American can't resist getting deep into Mama June's "Michelin Man meets Stay Puft" chins and so Here Comes Honey Boo Boo has become one of The Learning Channel's biggest hits. More people watched gnats nom nom at Mama June's Forklift Foot than watched Paul Ryan talk at the Republican National Convention. This obviously means that Mitt Romney chose the wrong running mate and he should've picked Mama June's Forklift Foot instead.
Mama June, Honey Boo Boo Chile, Sugar Bear, Chickadee, Snickerdoodles, Piggypine and Liver Lips McGrowl (or whatever the hell those girls' names are) would probably be happy if TLC paid them with a tub of cheese balls, a season pass to Hometown Buffet and a six-pack of stale cupcakes bought at a food auction, but TLC pays them with money. The Hollywood Reporter says that the entire family makes around $4,000 an episode and that means they make $40,000 for a full season of 10 episodes. But wait, Mama June tells TMZ that The Hollywood Reporter is wrong, because TLC has stuffed a lot more than $40,000 into her chin cleavage. Mama June wouldn't say how much the family gets paid to fart and scratch at their neck fungus, but she says it's a whole lot more than $4,000 per episode.
$40,000 does buy a lot of baby formula (aka Mountain Dew), but when this mess gets renewed, and it will get renewed, I'm sure they'll make a million more coins. Mama June's Forklift Foot deserves to get paid more than scale! So next season, expect to see them riding around on Cadillac four wheelers, eating Cheetos instead of Sam's Choice cheese balls and expect to see a coat of Chanel nail polish on Mama June's gnarly Quasimodotoe.
(Picture via Tumblr)
If you're lucky enough to be born into Georgia's reigning redneck royal family, you will eventually have an extra something. Mama June has extra chins, Sugar Bear has an extra derp gene, a few of them have extra chromosomes and Chickadee's 5-week-old daughter Kaitlyn has an extra thumb. That extra thumb will totally come in handy when Baby Kaitlyn will have to hitchhike out of there to get away from the mud bog fuckery.
The National Enquirer said that 33-year-old Mama June was throwing some extra shade at her first of many grandchirruns by making fun of the fact that one of Kaitlyn's hands has four fingers and two thumbs, but the sex bomb of McIntyre tells People that she loves that baby, uninvited thumb and all. June the Hutt said, "We have embraced [the abnormality]. It makes Kaitlyn more special to us."
The Daily Mail has pictures of little Kaitlyn's conjoined thumbs (she's got the Abby & Brittany of thumbs!) and they also have pictures of Mama June's 12-year-old daughter Pumpkin dipping a pacifier into a can of Mountain Dew before sticking it in Kaitlyn's newborn mouth.

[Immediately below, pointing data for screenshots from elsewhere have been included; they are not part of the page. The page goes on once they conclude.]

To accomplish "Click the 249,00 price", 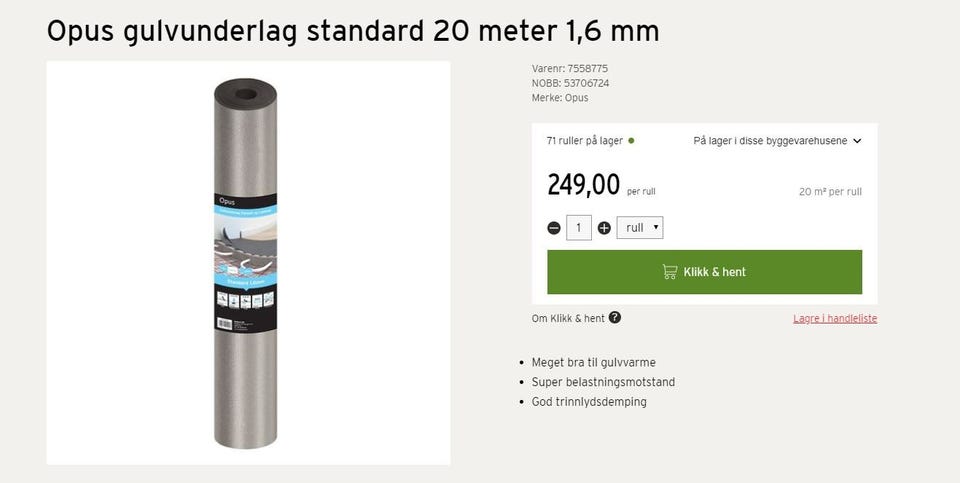I will (x=583, y=185).
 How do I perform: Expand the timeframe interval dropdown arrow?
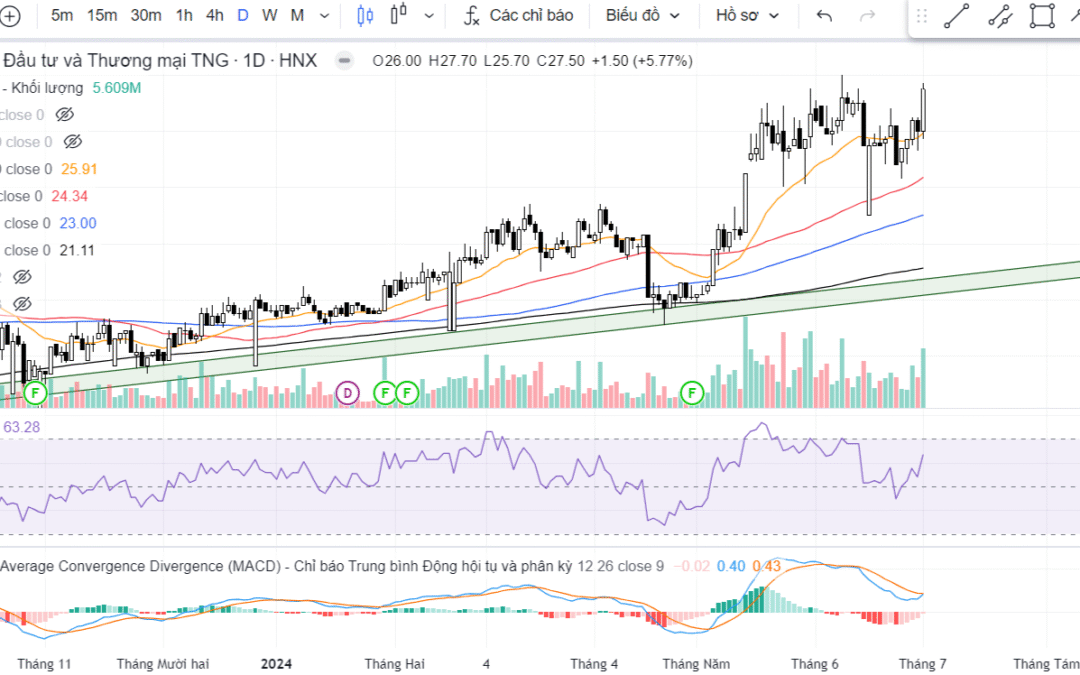click(x=324, y=16)
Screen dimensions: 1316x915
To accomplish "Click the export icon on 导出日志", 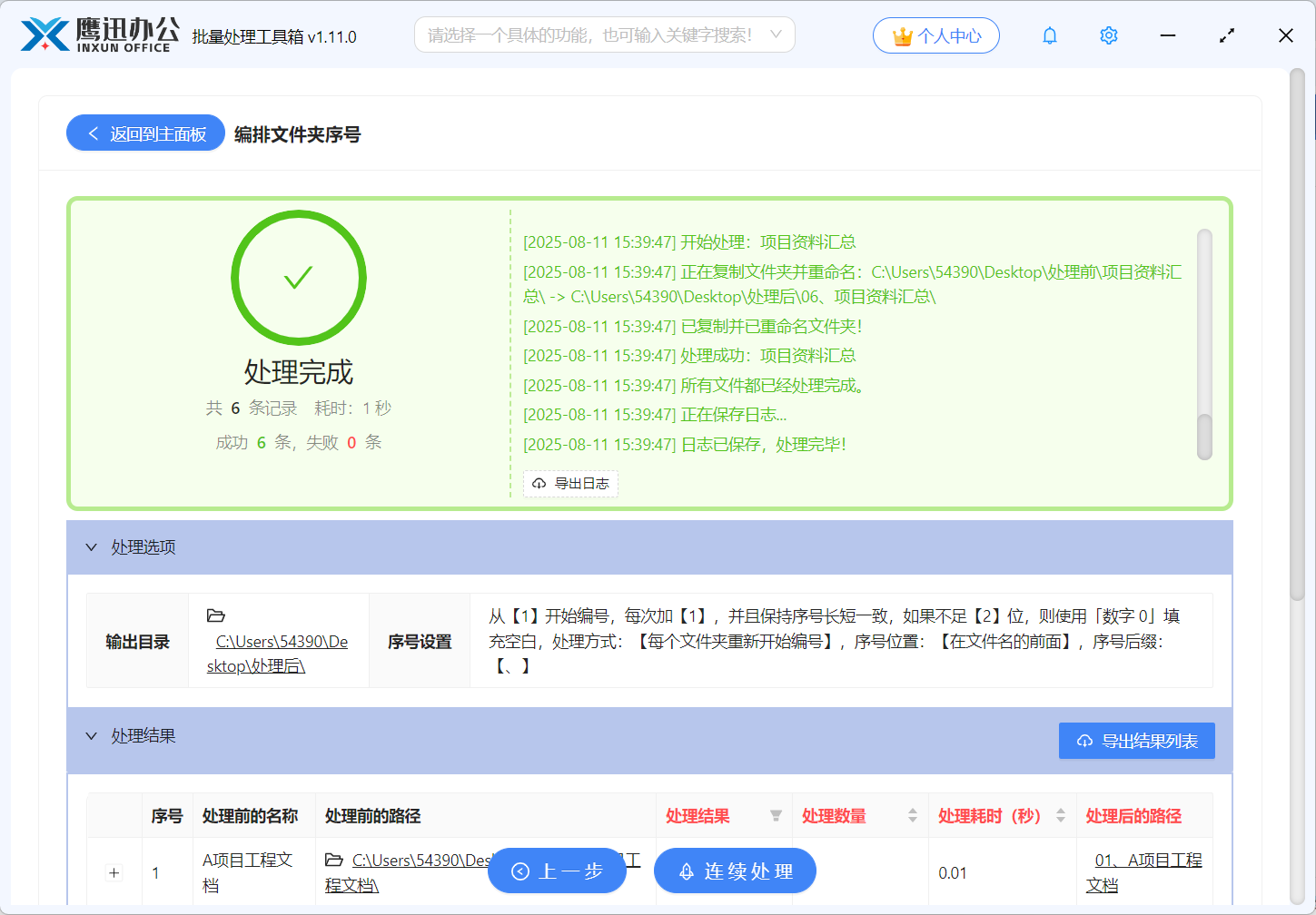I will [x=539, y=484].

It makes sense that The Dew is this family's baby formula of choice since Honey Boo Boo is always high on Go-Go Juice, but still. This is the most ridiculous, irresponsible, idiotic and inhumane act of parenting I've ever seen. Do they know how much caffeine is in that can of sugary acid? That baby will be hollering and screaming and bothering people all day long. You're not supposed to give sodie pop to a baby. You're supposed to give baby a mixture of crushed Vicodin, whiskey and NyQuil so they sleep all day while you enjoy your cheese balls in peace. This family, I swear.